Design. This is an open-label, single-arm, phase II trial (NCT06630221) evaluating the safety, tolerability, and molecular efficacy of eltrombopag in pts with low-risk MDS or CMML harboring TET2 mutations (NCT06630221). Eligible pts are adults (≥18 years) with IPSS-R ≤3.5 MDS or CMML-0 and at least one cytopenia (hemoglobin <10 g/dL, ANC <1.5×10⁹/L, or platelets <100×10⁹/L). Pathogenic or likely pathogenic TET2 mutations must be confirmed by next-generation sequencing. Pts may be transfusion-dependent or independent and must have relapsed or been refractory to prior therapies commonly used in MDS/CMML, including hypomethylating agents, lenalidomide and others. There is no limit on prior lines of therapy. Epag is administered orally, starting at 50 mg daily and titrated to the highest dose of 150 mg daily. Treatment is given for at least 3 cycles; responders may continue for up to 12 additional cycles. Peripheral blood is collected every 3 months; bone marrow biopsies are performed at baseline and end of cycle 3. The primary endpoint is hematologic improvement (HI-P/E/N) at 12 weeks per IWG 2006 criteria. Secondary endpoints include molecular response (reduction in TET2 VAF), AML-free survival, time to progression, and marrow mutation clearance. Exploratory analyses include changes in 5-methylcytosine (5mC) and 5-hydroxymethylcytosine (5hmC) levels.

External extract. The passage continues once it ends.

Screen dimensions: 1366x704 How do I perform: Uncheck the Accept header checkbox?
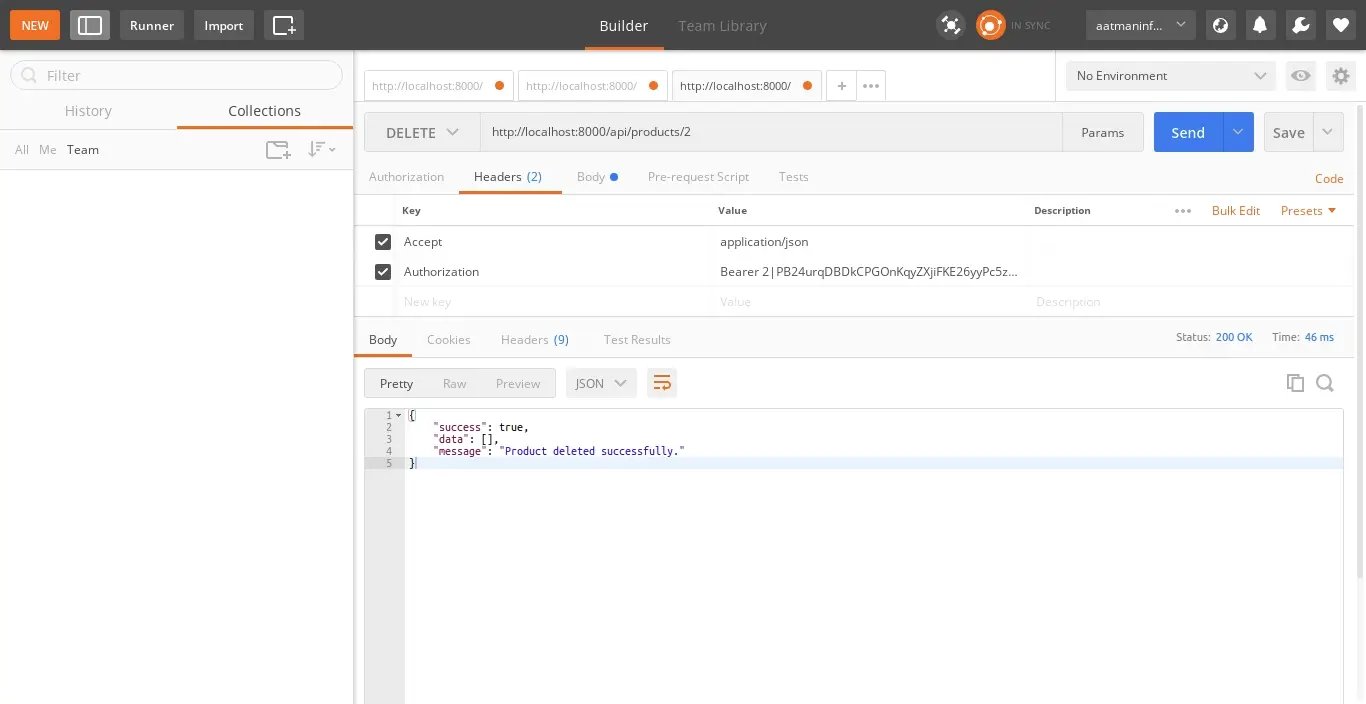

The study is designed as a Simon two-stage design that will enroll a maximum of 25 pts. This design will allow for early termination if sufficient efficacy is not observed at the interim look. Stage 1 enrolls 15 patients; if ≥2 respond, an additional 10 pts will be enrolled (N=25). If ≥6 of 25 respond, the regimen will be considered promising. Up to 5 additional patients may be enrolled to offset attrition. Safety analyses include all pts receiving ≥1 dose; efficacy analyses include those with ≥1 response assessment. At Week 12 visit (end of Cycle 3), hematologic improvement will again be assessed. If pts had a clinical response in any lineage at Week 12 but did not yet meet full primary endpoint criteria, EPAG will be continued for 3 cycles and response will be assessed at Week 24. Pts achieving the primary endpoints (i.e., hematologic improvement) at the completion of Week 12 (end of Cycle 3) will continue on the EPAG extension arm for an additional 1 year (12 cycles), or until confirmed progression to AML or high-risk MDS, development of unacceptable toxicity. At the end of the study, the primary endpoint will be evaluated using a proportion and 95% exact CI. Secondary endpoints of AML-free survival and time to progression will be analyzed using the Kaplan-Meier method while reductions in VAF will be evaluated using a non-parametric paired test.

This trial is currently open and enrolling across multiple sites within the Cleveland Clinic main campus and affiliated regional institutions. As of August 5, 2025, four pts have been screened, and three have been enrolled. The study is supported by the VeloSano Visionary Award, institutional funding, and drug supply provided by Novartis.